The process supports a monitor mode that uses epoll() against all discovered /proc/pid/mounts to watch mounts come and go. If a qualifying mountpoint is unmounted then remounted (such as if lxcfs gets restarted) the process detects it and issues a request to test then rebind mountpoints that no longer work.
If lxcfs crashes and is not restarted, then it cant help there, but as soon as a new instance comes up it should rebind the mountpoints pretty quickly.
My code doesn't / can't distinguish which lxcfs process to use when rebinding mountpoints, it merely selects the 'best/first' working one and runs with it.
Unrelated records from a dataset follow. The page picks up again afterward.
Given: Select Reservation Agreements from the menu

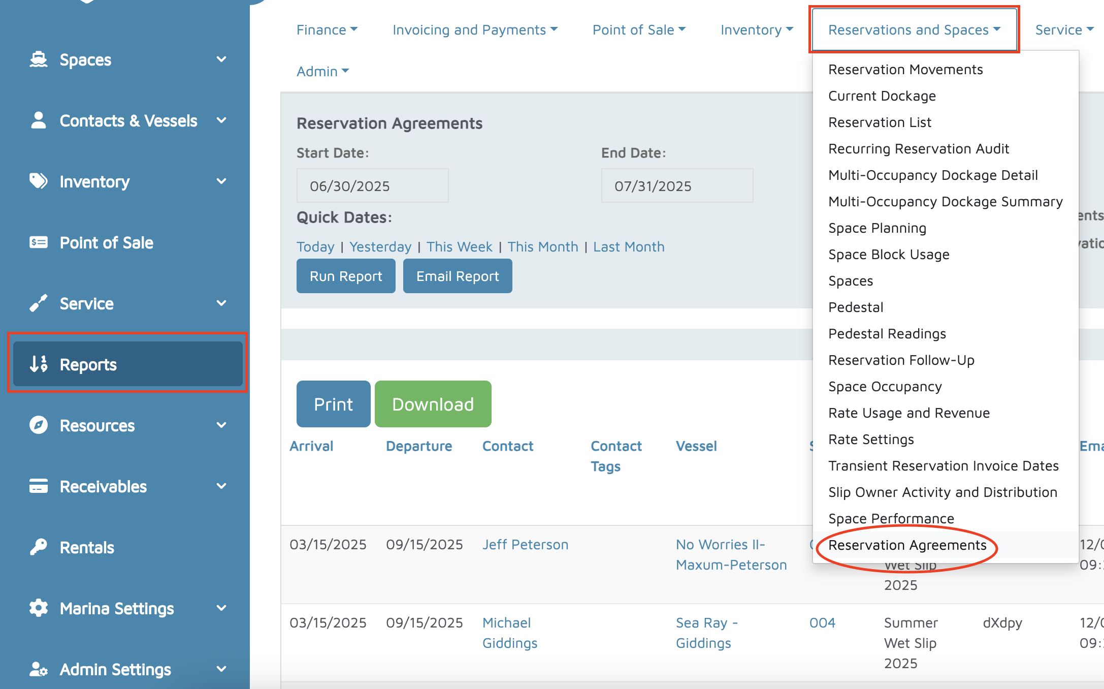Looking at the screenshot, I should click(907, 545).
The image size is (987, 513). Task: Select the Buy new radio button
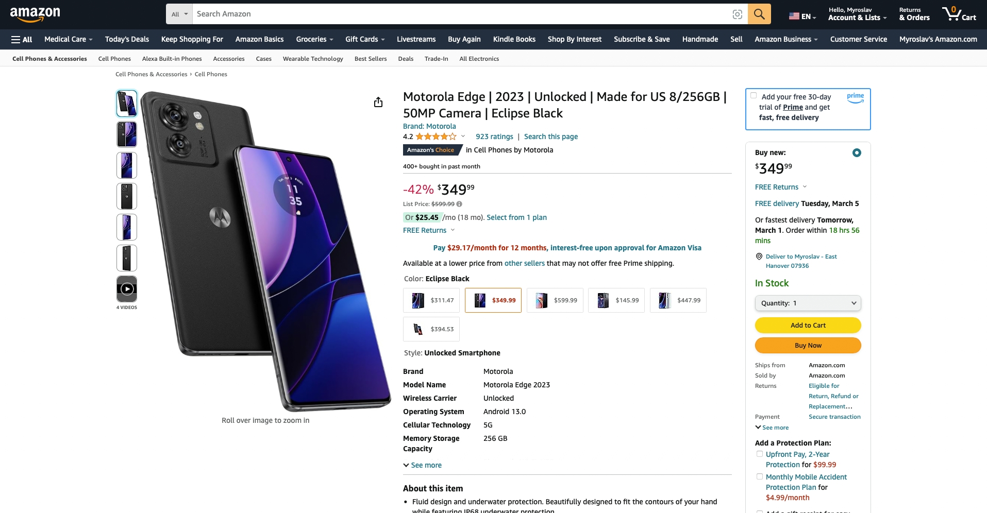click(x=857, y=152)
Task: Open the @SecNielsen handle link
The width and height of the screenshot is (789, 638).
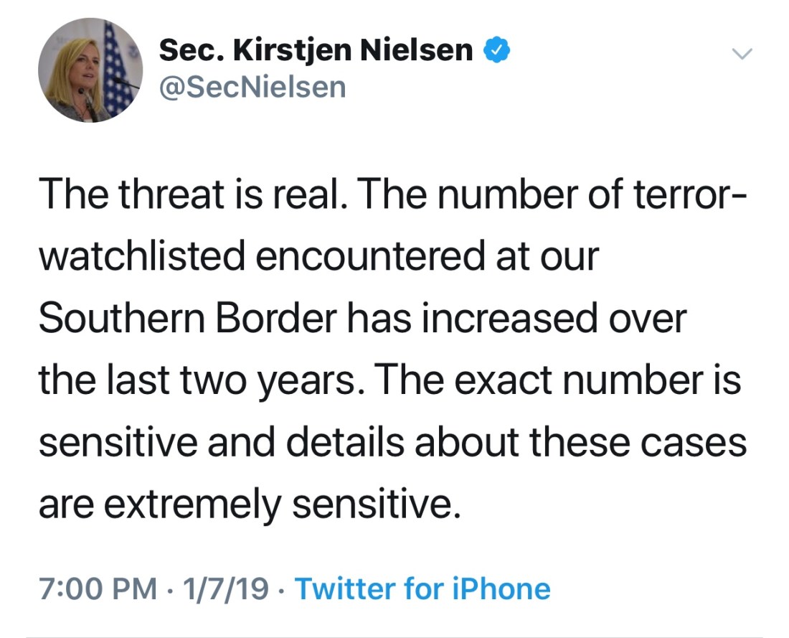Action: click(x=252, y=88)
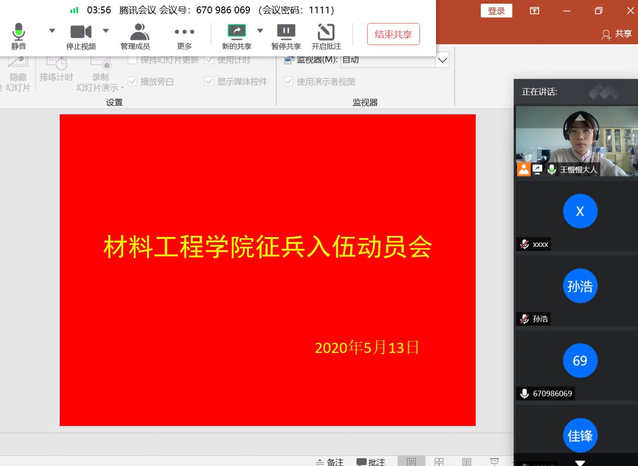Open the Notes (备注) pane
Image resolution: width=638 pixels, height=466 pixels.
(330, 461)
This is particularly prevalent in LXD in snaps which tends to run its own lxcfs along with the systems lxcfs which can also be running.
I'm not suggesting this is the best and only solution to this problem (or my code for that matter is suitable for this project in its current form) but the algorithm to fix running containers is pretty straightforwards and tends to work flawlessly without being too disruptive.
Hi @deleriux
that's a good idea, as I said before we are currently working on internal lxcfs mechanism to recover from crashes. But that's a good solution for some cases if rebooting all containers is problematic.
We'll need to be very very careful when doing something like that as root in the container can mess with the mount namespace. So we may be tricked into traversing some symlinks, get locked up by hitting an intentionally broken FUSE mount, ...
That's the reason we never invested too much effort into injecting LXCFS mounts into an existing instance. Even prior to the new mount API, we had a workaround using mount propagation to add/remove mounts from containers, but that still had the same security concerns attached to it.
I certainly feel a lot better about the current plan from @mihalicyn to allow recovering from a lxcfs crash by re-attaching to the existing FUSE mounts.
@mihalicyn we can re-use this one to track the FUSE re-attach work
@stgraber so, would this fix be added to next release?
@mihalicyn we can re-use this one to track the FUSE re-attach work
@stgraber so, would this fix be added to next release?
It won't be addressed in the next release I would say. We need to make some changes in the Linux kernel as a part of this work. But it will be definitely implemented in LXCFS.
Do you have any issues with LXCFS right now?